Big brands, small towns

Big-brand retail in Wellington is generating bad news for Ōtaki and good news for Tawa.  But there’s more to it than meets the eye.   

 

Outlets, Otaki – Ross Giblin, Fairfax

 

Ōtaki is mostly known (by the rest of the region) as an outlet shopping destination, or the place you stop for 20 minutes on your roadtrip to stretch your legs, have a wee, and get a fruit icecream.  

Stuff reports that outlet retailers and some others are leaving, and State Highway 1 will bypass the town centre, meaning Ōtaki must reinvent itself in a hurry.

Aotearoa – and Wellington – has lots of small towns that sprang up around the main road (or main railway).  The rise of cars has meant that the road – once, nothing but good for the town – has become a double-edged sword: traffic and cars undermine liveability and walkability, and while bringing out-of-towners in, greater mobility means small towns can easily be shunned for other places.  When the big road leaves town, most of those short-stay, transient visitors will not come, and if they are your only source of income, it’s not looking good.  Being a destination is essential to avoid decline “becoming another Patea” (as a commenter below the article put it).    

Poor Ōtaki has had a double bind: its previous destination status was outlet shops. Outlet shops are an interesting thing.  With online shopping and globalisation, they’re inherently a fickle phenomenon.  Some are being done in clusters, some starting to overlap with malls in the experience they provide.  Tawa is getting its outlet cluster upsized – the Outlet City has been sold to the owners of the Porirua Megacentre.    

Ōtaki’s outlet shops were at least part of its high street: they were in the open, with the street trees, and intermingled with a variety of small local businesses who could attract outlet shoppers’ eye.  

Outlet City in Tawa is another thing: it’s separate from the town centre, two minutes’ walk from the train station (yet boasting an enormous carpark), and by definition it’s not locally-owned businesses (with the possible exception of a BBs (chain) cafe and a pan-Asian takeaway).  Its new owners own the Porirua Megacentre, 15 minutes’ drive and 10 train to the North, and a textbook example of how to ruin a CBD for people.  

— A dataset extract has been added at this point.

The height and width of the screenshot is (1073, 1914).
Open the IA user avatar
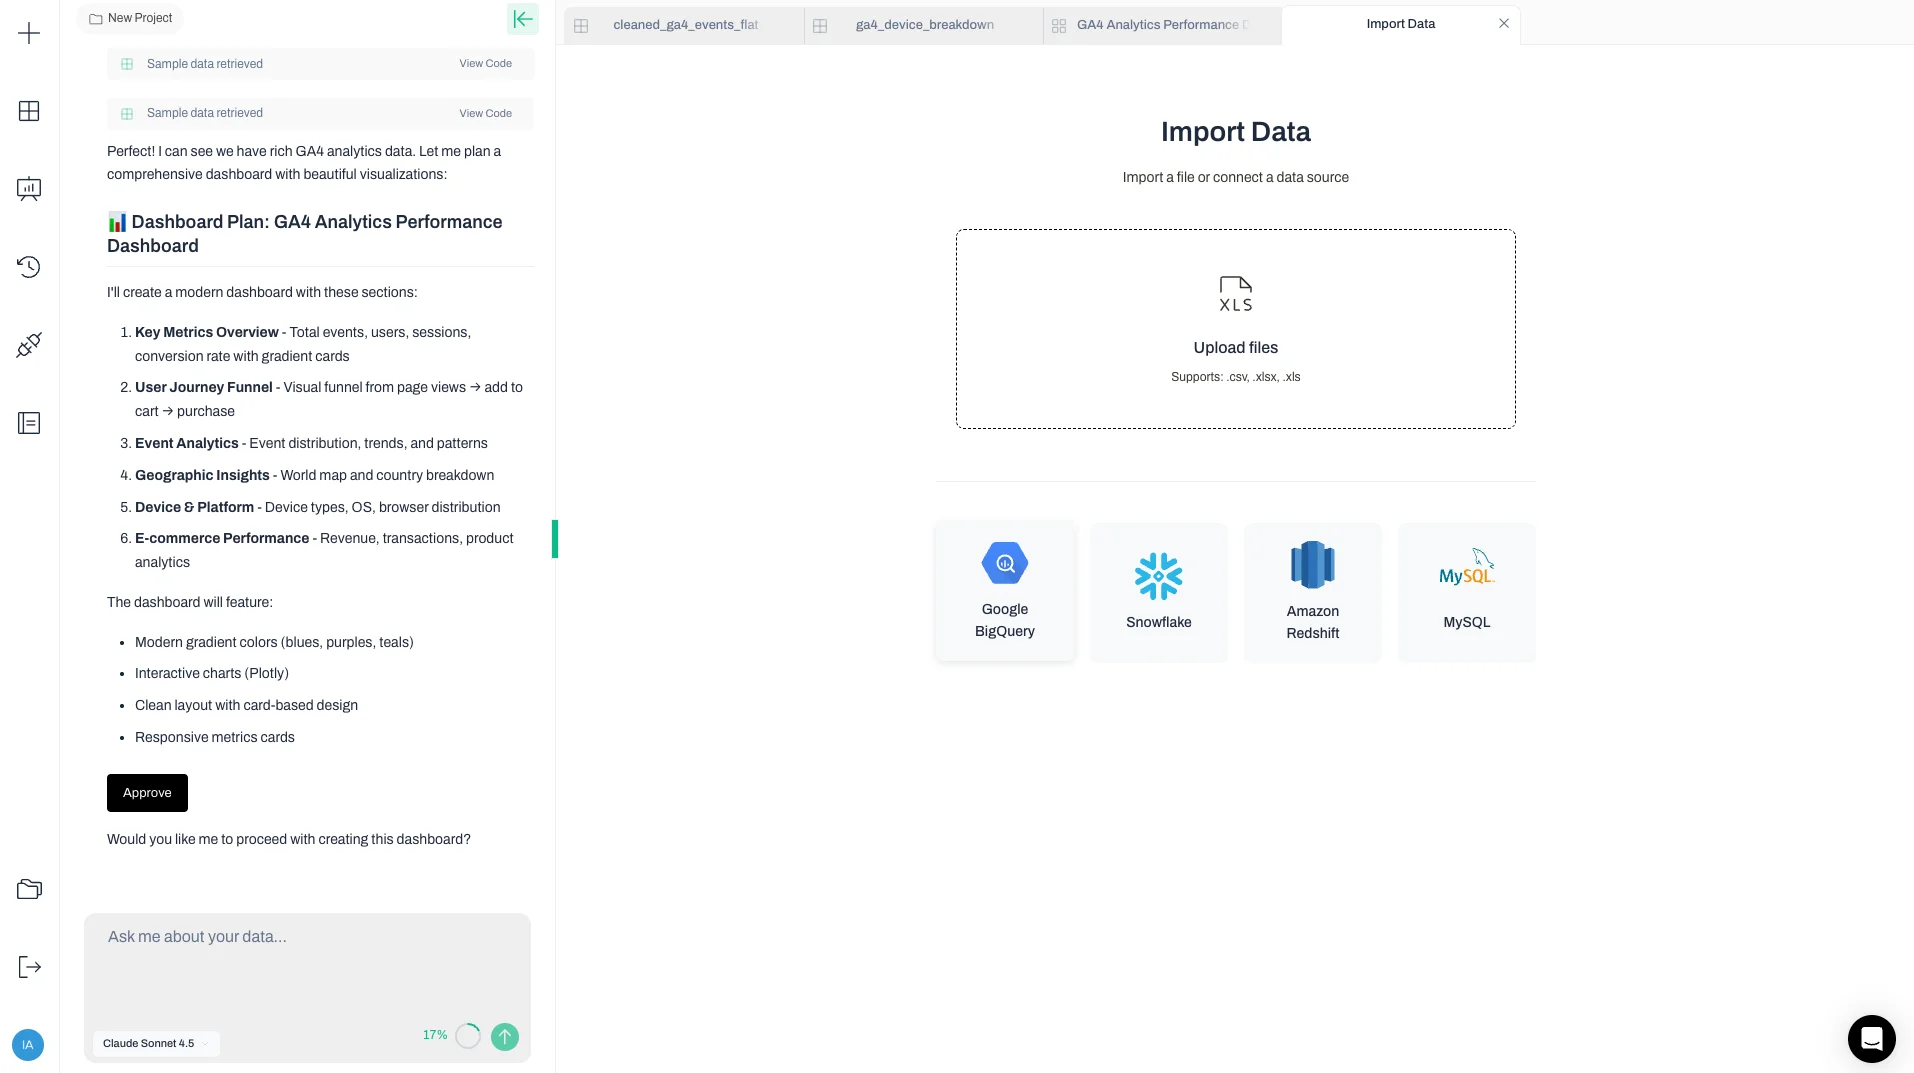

Unlike Ōtaki, Tawa doesn’t rely on the outlets for local income and jobs; it’s one of several smaller towns within spitting distance in Wellington, with residents working in the big city and spending both locally (Porirua, Tawa, Johnsonville) and “in town”.  Locals can get jobs in Outlet City for all that the income goes elsewhere.  But if Tawa – like Ōtaki – wants to foster a town that’s attractive for all, feeding off and nourishing a great community, Ōtaki’s news might be better than Tawa’s.

Yes, Ōtaki’s losing big-brand outlet shops and a flow of short-stay custom.  But it’s been quietly enjoying a cultural and educational renaissance, and is on track to be Aotearoa’s first bilingual town.  

Are these the seeds for a more sustainable town?  

One comment on “Big brands, small towns”

  • Sarah says:

    The real Otaki town centre is not the shops on SH1, it’s the place you find when you turn left at the roundabout and drive a couple of kilometres towards the beach. That’s where you find things like local shops, banks, healthcare, churches, a museum, marae, the library and Te Wananga o Raukawa. It has a strong identity and already you can hear Te Reo as an everyday language. Although I’ve no doubt that the SH1 shopping area also supports many local people, it’s the town centre down the road that really needs to survive in the long term.